24 Ekim 2010 Pazar

ilmek

birisi acınız olduğunu öğrendiğinde, bak benim de bu acım var diyor. hatta hatta şunun acısı senin acının yanında nedir ki diyorlar. ne pişmanlıklar var kimse bilmiyor, ne konuşulmamışlar, ne dinlenmemişler, ne bırakılmışlıklar, neler var neler... geriden zeki müren fonda, radyo cızırtısıyla.

o kadar çok çalışıyorumki iki aydır, dışarı çıkmadan çalışmışız, gece 2 de iş bitince eve gitmeye korktuğumdan okulda kaldık falan filan...yemeksepeti gülüm antep kimin abisi saolsun, mercimek çorbası gibisi yok...

kardeşimi seviyorum, ne kadar kaçsam da sorumluluklardan, izlerden, korkularımdan, kabuslardan aslında onun yanındayım. di mi? bu gece evdeyim ya annem pancar yemeği yapmış mutlu oldum. oturduk film izledik. şimdi de uyudu...kardeşim zeki müren in bir röportajını izliyor. zeki müren in iki gün yatak üçüncü gün toprak deyişiyle, dizine doğru bir elini ah diyerek vurdu ya içim parçalandı. ama hiç farketmemiş gibi yapıyorum, o da benim ağladıklarımı görmüyor. falan filan. yuvarlanıp gidiyoruz işte ya...böyle...

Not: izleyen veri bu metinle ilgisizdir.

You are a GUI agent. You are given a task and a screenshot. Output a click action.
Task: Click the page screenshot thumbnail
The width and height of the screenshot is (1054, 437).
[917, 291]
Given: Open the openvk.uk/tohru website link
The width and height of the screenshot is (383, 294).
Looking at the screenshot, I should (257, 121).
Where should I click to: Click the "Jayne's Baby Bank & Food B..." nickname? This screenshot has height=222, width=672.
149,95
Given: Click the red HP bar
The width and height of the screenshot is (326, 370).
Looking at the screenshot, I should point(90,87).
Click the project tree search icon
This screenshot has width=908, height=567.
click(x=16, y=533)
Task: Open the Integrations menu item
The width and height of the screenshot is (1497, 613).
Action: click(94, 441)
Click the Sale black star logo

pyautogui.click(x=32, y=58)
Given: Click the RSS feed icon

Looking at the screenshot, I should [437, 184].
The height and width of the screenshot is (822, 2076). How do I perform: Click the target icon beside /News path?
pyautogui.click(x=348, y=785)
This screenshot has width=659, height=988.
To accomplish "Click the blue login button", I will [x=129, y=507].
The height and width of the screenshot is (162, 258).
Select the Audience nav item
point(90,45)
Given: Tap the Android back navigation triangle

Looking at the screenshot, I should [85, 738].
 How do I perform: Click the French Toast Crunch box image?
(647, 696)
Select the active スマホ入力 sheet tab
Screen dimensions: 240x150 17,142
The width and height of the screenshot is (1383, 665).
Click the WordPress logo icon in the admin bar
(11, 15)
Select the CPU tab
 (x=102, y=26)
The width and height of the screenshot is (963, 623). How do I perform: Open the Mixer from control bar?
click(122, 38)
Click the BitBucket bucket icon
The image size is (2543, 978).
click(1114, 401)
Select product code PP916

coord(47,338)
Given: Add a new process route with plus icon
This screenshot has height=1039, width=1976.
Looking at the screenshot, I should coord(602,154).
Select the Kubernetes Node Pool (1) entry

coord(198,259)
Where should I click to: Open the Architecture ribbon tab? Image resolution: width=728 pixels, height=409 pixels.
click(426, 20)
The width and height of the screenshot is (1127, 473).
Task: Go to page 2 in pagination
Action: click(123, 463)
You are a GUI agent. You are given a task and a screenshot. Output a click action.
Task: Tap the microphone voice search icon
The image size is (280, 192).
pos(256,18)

birde sevgili kemanını yaptırdı. o şu parçayı çalışıyor bende günde binlerce kez aynı şeyi dinliyorum:

caprice basque, pablo de sarasate

esenlikle

birde bu yazı kaçırdığım gibi bu güzü de kaçırdım umarım kışı kaçırmam ve önümüzdeki güzü görecek gözlerim olur...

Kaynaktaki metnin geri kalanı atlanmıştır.